The film opens with Don Cheadle's LAPD detective announcing that people
never touch in his city because they are "always behind this metal
and glass". He concludes by saying that sometimes "...we crash
into each other, just so we can feel something". As the camera pulls
back, we say that he and his wife have crashed their own car, and are
surrounded by twisted metal and shattered glass.
Paul Haggis - who wrote the Oscar-nominated screenplay for Million
Dollar Baby - has created about twenty ‘main’ characters
in this movie, but that’s okay because each one is fleshed-out with
sensitive beauty. Though they are separated by chasms of class and ethnicity,
everyone is united in their fear and mistrust of those they see as being
part of other social groups. As the story unfolds, we find that the lives
of the protagonists are connected in ways they could never imagine. They
collide like pinballs, bouncing off each other in directions that are
often shocking and that seem to contradict their previous behaviour. But
everything happens for a reason, and we soon remember that everyone’s
personality has facets that they usually prefer to keep hidden. We watch
enthralled as gradually our 'heroes' learn to see behind the branded images
and get to grips with the people underneath.
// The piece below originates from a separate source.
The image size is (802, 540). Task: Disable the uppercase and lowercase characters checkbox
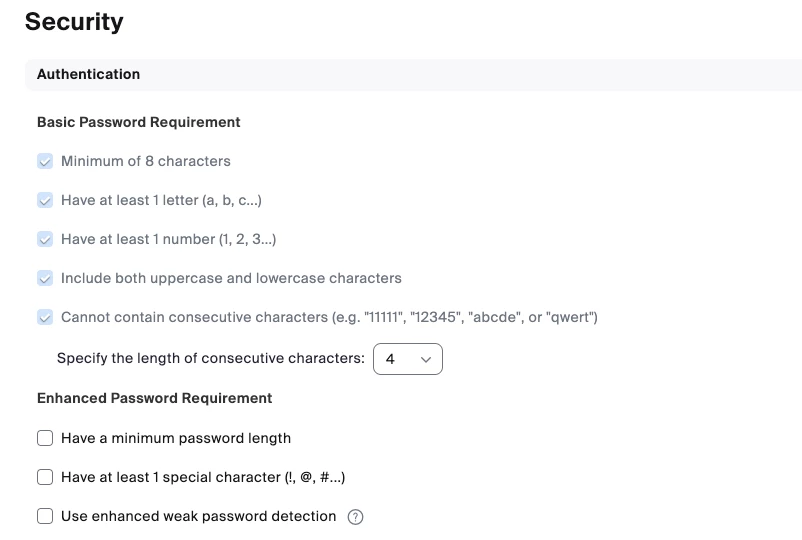coord(45,278)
Haggis deserves more Oscar nominations for creating this fiercely intelligent
yet intensely moving cinematic experience. Matt Dillon and Ludacris surely
deserve to join him for their skilful and multi-layered performances.
Only comedy actress Sandra Bullock disappoints, and seems hopelessly lost
in the company of such serious talent.
We’re not all equal, we’re all different. In the final analysis,
that is one of the things that makes Crash worth seeing and life worth
living.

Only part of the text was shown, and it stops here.